At this point, I have, at least, asked him to leave. So, that's step one. I am taking a harder line with him this month about the overdue utilities, but I don't know if it will create results. I've told him he can't do his laundry here until he pays the gas and electric bills. If he doesn't pay today, then I will take away his parking privileges. I can insist that he be out no later than January 31st, whereas before, I had told him he could pay week-to-week if he needed to stay longer.
What kills me about this situation is that he showed me a check for $2700 that he'd gotten just last weekend for selling his Pats/Giants tickets. So, I
know he has the money. And yet, he hasn't paid me.
Having Peter here helps because I think my roommate may be less likely to make up stories or behave badly...but still. It's a lot like the frustration of freelancing. I would complete a job on time, but then a client would take weeks or months to pay me. The work is done, but the payment doesn't come. In this case, I pay Seth's bills, but he drags his heels for days or weeks before paying me back. In his defense, he doesn't spend much time here, but that doesn't excuse him from his obligation to pay the rent and his half of the utilities.
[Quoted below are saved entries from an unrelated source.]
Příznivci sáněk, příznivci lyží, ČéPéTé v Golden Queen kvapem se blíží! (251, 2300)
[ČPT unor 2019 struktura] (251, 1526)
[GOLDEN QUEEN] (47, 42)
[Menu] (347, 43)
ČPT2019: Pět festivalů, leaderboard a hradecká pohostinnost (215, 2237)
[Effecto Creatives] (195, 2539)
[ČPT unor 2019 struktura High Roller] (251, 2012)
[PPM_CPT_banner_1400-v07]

It seemed like such a good idea to get a bigger place and get a roommate. I should have saved more than $400 a month, but that's not what's happened. Even though he always has gotten around to paying me eventually, the lag in payment has caused stress, budgeting crises, and incurred interest payments on my end. Even though the money has always come eventually, there is a
feeling of always being behind and never knowing if or when he would pay his bills.
I'm so glad it's ending and I just can't wait for him to be gone. I want to tell him to just get out tomorrow. I could keep his security deposit and suck up the loss (the difference between what he owes and the deposit, plus any costs associated with cleaning up after him or changing the locks, etc.) Sigh.
But, for now, I'm going to continue to ask him to pay his bills and hope that he goes peacefully on time.
Once Seth is gone and Peter is working, the path to home ownership will, hopefully, me more clear and swiftly traveled.
In addition to sorting out this roommate revenue stream issue and getting a better job, I am also paying down my credit card debt in order to increase my credit score and improve my solvency, so as to be in a better position to shop for mortgages, possibly as soon as the end of the year.
3% of my pre-tax income goes into my 401(k), to be matched by my employer. I've set up an auto-transfer of a certain amount every week from my checking into my savings. And I've created a comprehensive budget that will get me out of credit card debt by the end of 2009--sooner if I'm lucky and aggressive.
More on this is future posts, but for now, wish me luck in my dealings with Seth. He's promised to give me the $276 tomorrow. But, I've heard that before. I've told him not to come home until he's paid me, but I don't know if he'll take heed.
Good luck to all of you thrifters out there. I hope 2008 is prosperous for you all!